The healthcare market is “highly regulated, and depends on a complex web of contracts, interconnected data systems and other relationships with health plans, drug-benefit managers and other health-care players,” a complexity that will make this more difficult for Amazon to navigate.

Raymond James & Associates noted that, “PillPack’s specialty — packaging a month’s supply of pills for chronic-disease patients — is just a small part of the overall market and has never achieved much retail share.” Sources say that Amazon intends to keep PillPack’s brand and the pharmaceutical licenses, a strategy “in line with past acquisitions including deals for Whole Foods Market and Zappos.”

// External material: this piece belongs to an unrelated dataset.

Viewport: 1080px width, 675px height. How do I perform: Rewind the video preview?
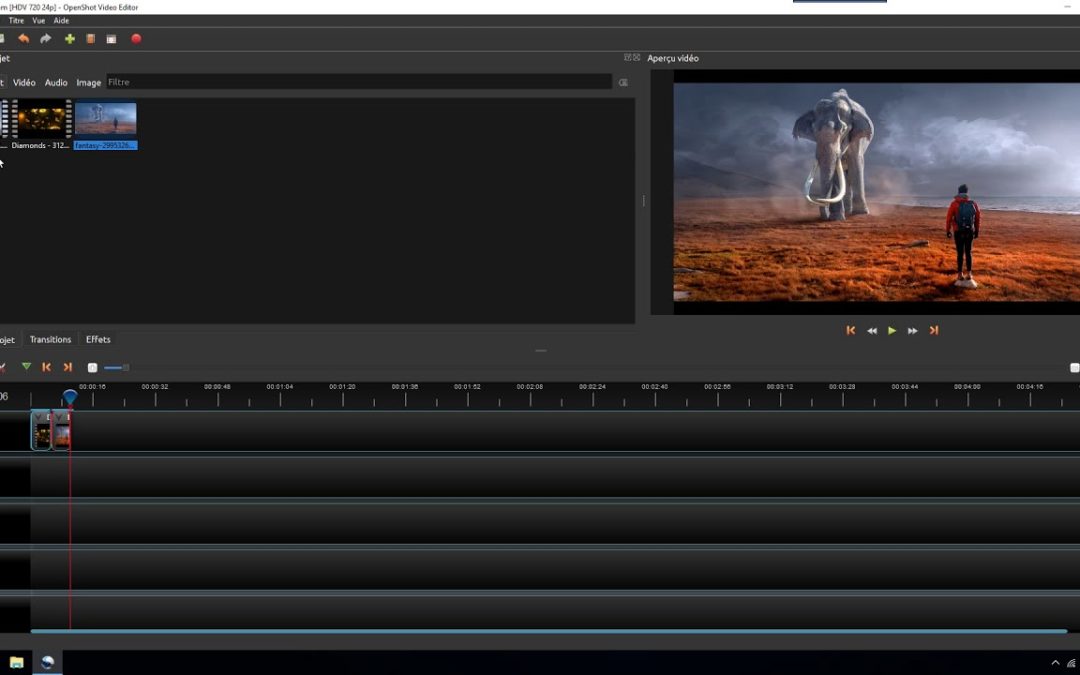pyautogui.click(x=871, y=330)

Elsewhere, WSJ reports that, with PillPack, comes “insight into people’s prescriptions, putting the tech company into the highly regulated realm of health information with more restrictions than it is accustomed to on data-mining.” Behavioral tracking has “helped turn [Amazon] into a retailing powerhouse with $178 billion in revenue last year … but collecting and safeguarding medical information is far more complex than tracking when an online shopper buys a new lamp.”

The result may raise privacy concerns. Spencer Fane healthcare regulatory attorney Julie Roth notes that, “prescription drug information is highly personal information — it can tell if someone has cancer, if they have a sexually transmitted disease.” The purchase also comes at a time when big technology companies “draw scrutiny from lawmakers over the use of consumers’ data … and consumers are becoming savvier about what companies know about them.”

The federal government also “tightly controls the privacy of medical information through the Health Insurance Portability and Accountability Act, or HIPAA.” Although “the federal privacy act does allow companies to share information about patients for marketing purposes,” they can only do so with the patient’s consent.

Page, Wolfberg & Wirth senior privacy attorney Ryan Stark said, “Amazon likely would need to wall off PillPack from its larger operation, otherwise it might have to take steps to ensure the entire business meets federal privacy standards, which govern everything from who has access to data to how user passwords are encrypted.”